Hacker News new | past | comments | ask | show | jobs | submit login
This is your pilot speaking. Now, about that holding pattern... (googleblog.blogspot.com)
74 points by epi0Bauqu on May 14, 2009 | hide | past | favorite | 33 comments



Honest and classy apology. Nice, Google.


I liked that they admitted that it was an embarrassing mistake. The use of that word resonates with anyone who has ever done anything stupid only to realize it moments after.

For me it's always that same stupid routine operation that I've done 1000x before, so I turn my brain off while I do it. Then there's that moment of shocking clarity where you think "I didn't just... did I?" followed by the mad scramble to check and then the sinking realization that "yes, yes I did." shudder


Yeah. Honesty is nice. Owning up to failures is extra nice.

The twitter fiasco of first removing a feature because it was "confusing" [according to them] and then backtracking and saying that it was removed because of engineering problems was interesting to watch.


Honesty is not nice and neither is owning up to failures. It's expected. It's a sad state of affairs when there are enough people and companies that hold themselves to a lower standard that the ones that do what they're supposed to do are somehow worthy of some extra recognition.


Sounds like someone fucked up a BGP update. Happens all the time: http://www.google.com/search?q=bgp+update+outage+level3


Is it me or does it seem that when you are something like Google there should be a process to prevent just this sort of thing?


I hate when someone suggests adding process to fix a problem - and I saw this quite a few times already.

Most people clearly understand the benefits of adding process, but very few seem to realize the costs.

If I tried hard I am pretty sure I could create a checklist with 1000 items for each developer to go through, and no one could argue against any of the items - individually, they would all be ok / necessary / correct. However, if I forced every developer to go through the list every time, for every change, they would - rightly so - feel crushed.

With very few exceptions - where a new process is really granted, I see people trying to substitute either thinking or automation by process. Which is a recipe for bureaucracy, and in my view a good part of why working for a BigCo can be so miserable sometimes.

A new process should be a last resort, after we answered yes to: a) Is it really beyond us to automate this?, b) Is there some flaw in human beings that will ensure this will repeat? c) Are the consequences of this mistake really serious?
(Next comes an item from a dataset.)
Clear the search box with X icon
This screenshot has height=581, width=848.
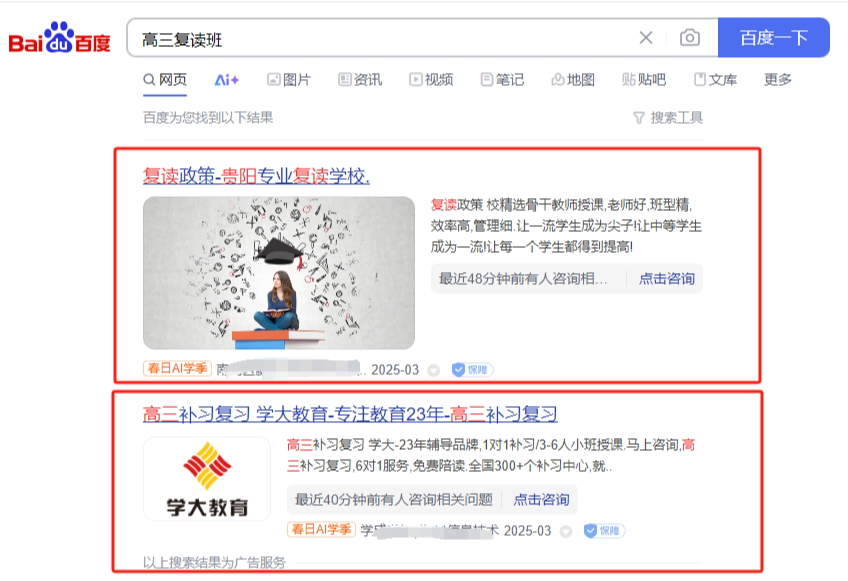click(646, 38)
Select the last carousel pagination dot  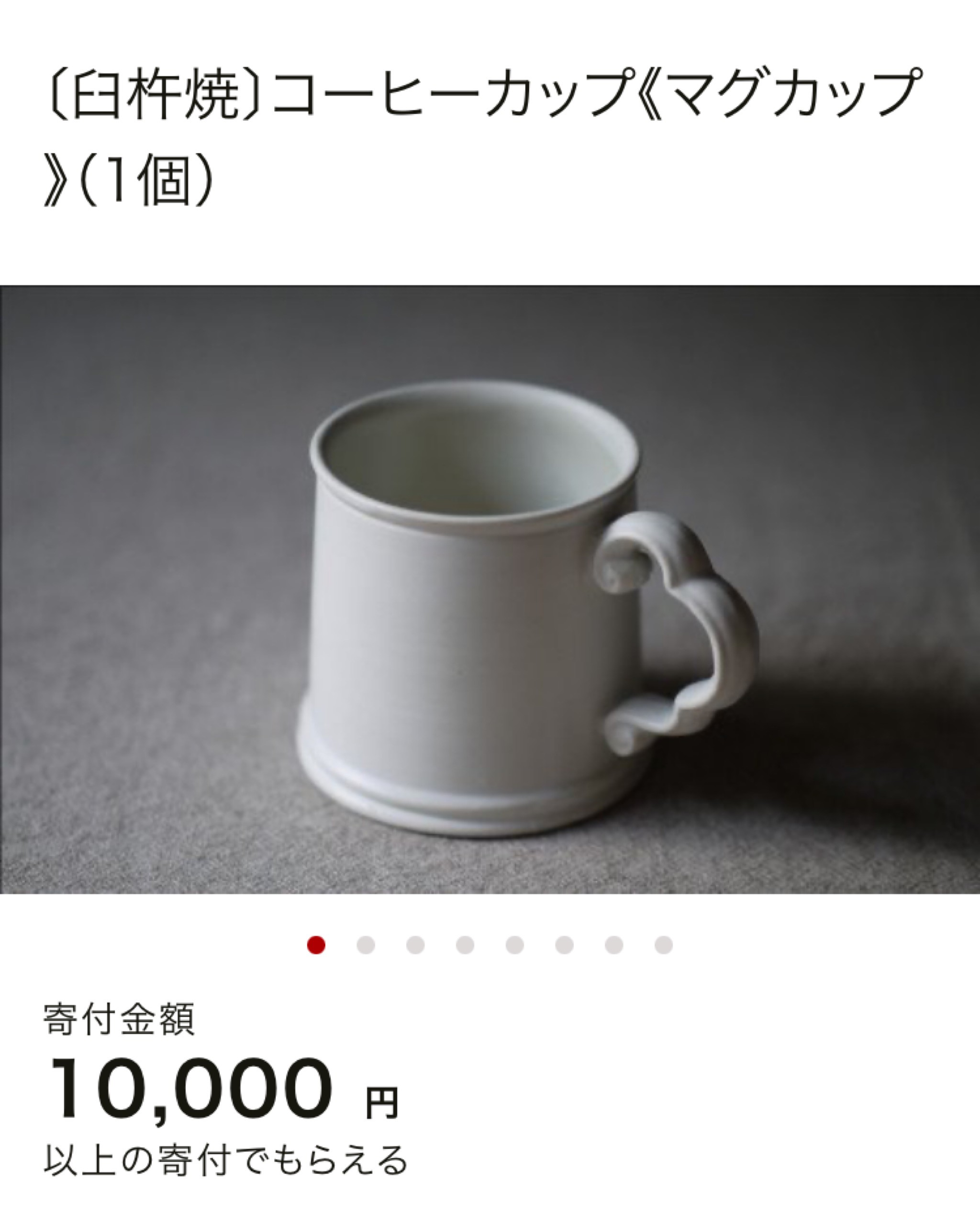pyautogui.click(x=664, y=945)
When I said process, I meant automated process. As a programmer, performing calculable tasks by hand is always out of the question :-P


I agree that process can be a demoralizing effect, but I like to play devil's advocate.

An hour of Google's revenue lost from 14% of their customers costs them about $350,000 (judging roughly by Q109 revenue numbers). Had it been 100% of customers impacted during that hour (i.e. a bigger goof-up) they'd have lost ~$2.55 million.
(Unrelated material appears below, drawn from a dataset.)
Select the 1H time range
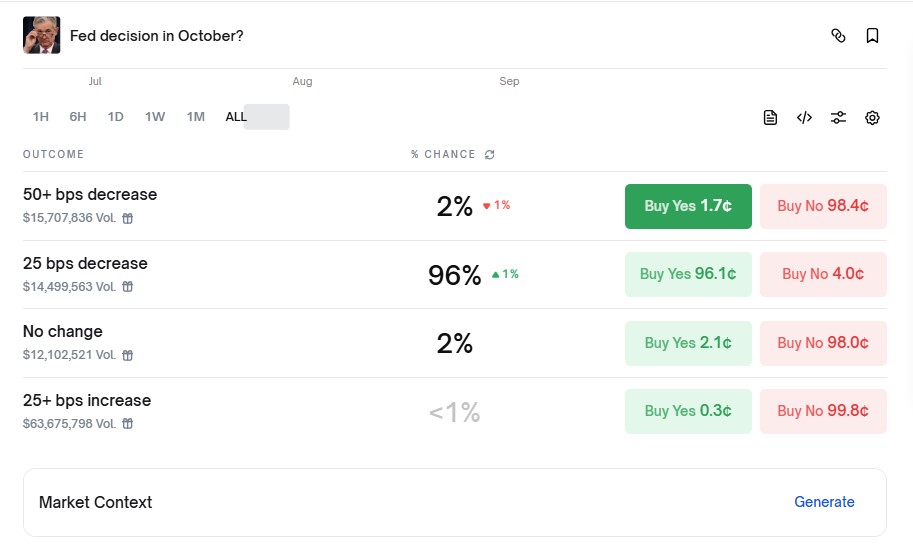913x545 pixels. (41, 117)
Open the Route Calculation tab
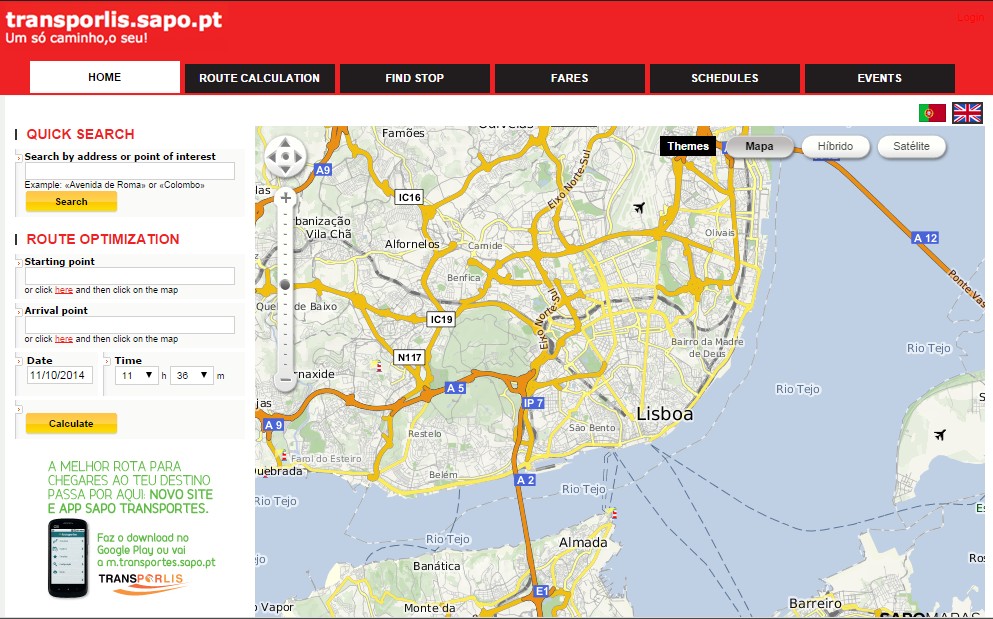Viewport: 993px width, 619px height. (x=259, y=78)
If you had 9,000 engineers making 100k a year on average, they could each spend an hour every day on paranoid safeguard processes and only cost the company $308,000.

So is it worth investing in processes to avoid that? Absolutely. Even if they can't find a good way to automate this, it's hard to argue against protecting against that sort of loss of revenue however you can.


It's incredibly myopic to say that an hour of downtime equals an hour of lost revenue. When my favorite takeout place has busy phone lines, I wait 5 minutes and then call back.

I wanted to search for something during the downtime, and I didn't go to Yahoo--I waited. They definitely lost revenue, but it is a ridiculous, baseless claim that everyone went somewhere else during the downtime. You have absolutely no data to make any such claim.

Furthermore, your calculated cost of an engineer's time is simplistic and inaccurate. It doesn't count the lost revenues from delaying the release of their work, and the reduced value of that money by gaining a lower time value for it (getting money earlier means more time to multiply it through investments and reinvestments).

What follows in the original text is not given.